§ Problem to work on
Copy each line from the records below in which the word "height" is found.

§ Data excerpts
- - -

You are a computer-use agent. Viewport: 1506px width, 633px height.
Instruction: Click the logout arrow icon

- - -

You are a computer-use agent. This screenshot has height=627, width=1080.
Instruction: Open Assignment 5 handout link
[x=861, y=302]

- - -

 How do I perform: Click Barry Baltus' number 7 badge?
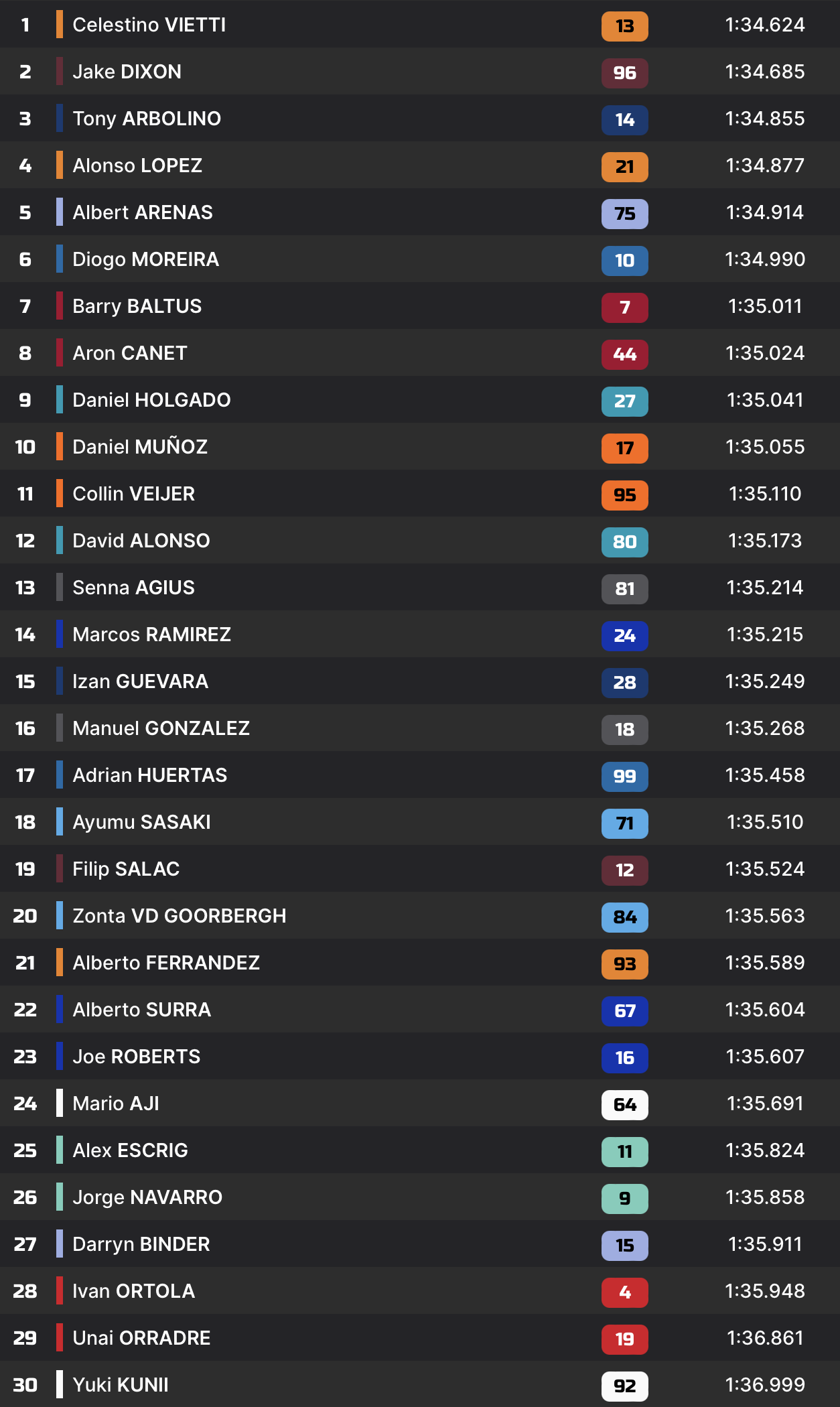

- - -

§ The answer
You are a computer-use agent. Viewport: 1506px width, 633px height.
You are a computer-use agent. This screenshot has height=627, width=1080.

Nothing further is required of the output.